My friend Neil invited me to join his Satsang group, which I affectionately call “Hippie Church”. Wikipedia told me that Satsang (Sanskrit sat = true, sanga = company) is in Indian philosophy that involves (1) the company of the “highest truth,” (2) the company of a guru, or (3) company with an assembly of persons who listen to, talk about, and assimilate the truth. This typically involves listening to or reading scriptures, reflecting on, discussing and assimilating their meaning, meditating on the source of these words, and bringing their meaning into one’s daily life. Contemporary spiritual teachers in the West frequently come from the East but can come from any part of the world.
Neil’s Satsang consists of a lovely group of friends who get together about once a month to share a positive message and delicious food.
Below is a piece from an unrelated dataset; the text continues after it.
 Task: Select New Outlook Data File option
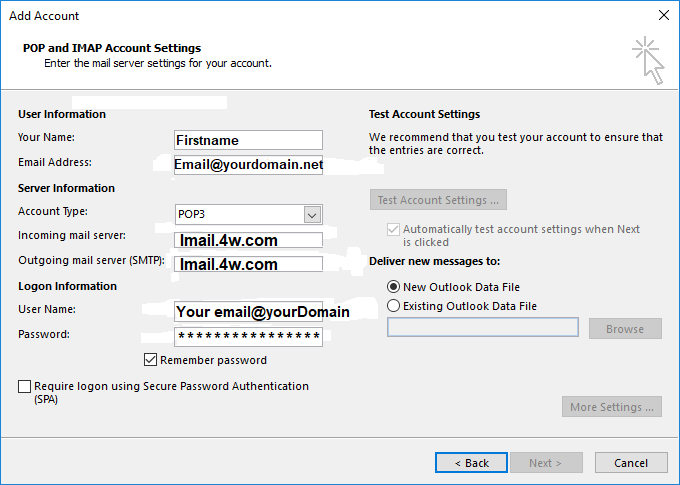coord(393,287)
Satsang is how I was introduced to Khalil Gibran’s The Prophet, which I highly recommend reading. (Sidebar: Everyone I talk to about The Prophet says “Oh yeah! I read that in high school.” For some reason I totally missed the boat on that one. If you DID read it in high school, you should re-read it as an adult. The power in its simplicity is amazing.)
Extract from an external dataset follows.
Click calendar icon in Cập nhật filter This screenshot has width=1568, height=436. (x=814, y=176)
ANYWAY, at our last Satsang someone had just returned from a creative workshop with Julia Cameron, Author of The Artist’s Way and we discussed and meditated on creativity.
The Satsang conversation just sort of weaves around for an hour, so it’s not a typical “here’s what we learned about.” I will just tell you about what stuck with me:
– The Creativity River is always moving, when something or someone wants to come through me, I am a portal. I am the calm center from which all things are possible.
– This goes beyond creativity, but it’s worth writing down: Nothing that you want is upstream.
– In my relationships, I choose to be a Believing Mirror, not a Crazy-Maker. Crazy Makers destroy your creativity. They: break deals, destroy schedules, expect special treatment, discount your reality, pretend you are crazy, spend your time and money, are expert blamers, create unnecessary drama, and hate schedules (except their own). Prior to this Satsung I called these people “Dream Killers”. But Crazy-Maker has a much better ring to it, no? Believing Mirrors are the people who reflect positivity and possibility back to you unconditionally.
“Our deepest fear is not that we are inadequate. Our deepest fear is that we are powerful beyond measure. It is our light, not our darkness, that frightens us most. We ask ourselves, ‘Who am I to be brilliant, gorgeous, talented and famous?’ Actually, who are you NOT to be? You are a child of God. Your playing small does not serve the world. There is nothing enlightened about shrinking so that people won’t feel insecure around you. We were born to make manifest the glory of God that is within us. It’s not just in some of us; it’s in all of us. And when we let our own light shine, we unconsciously give other people permission to do the same. As we are liberated from our own fear, our presence automatically liberates others.”
— Maryanne Williamson (used by Nelson Mandela in his 1994 inaugural speech.)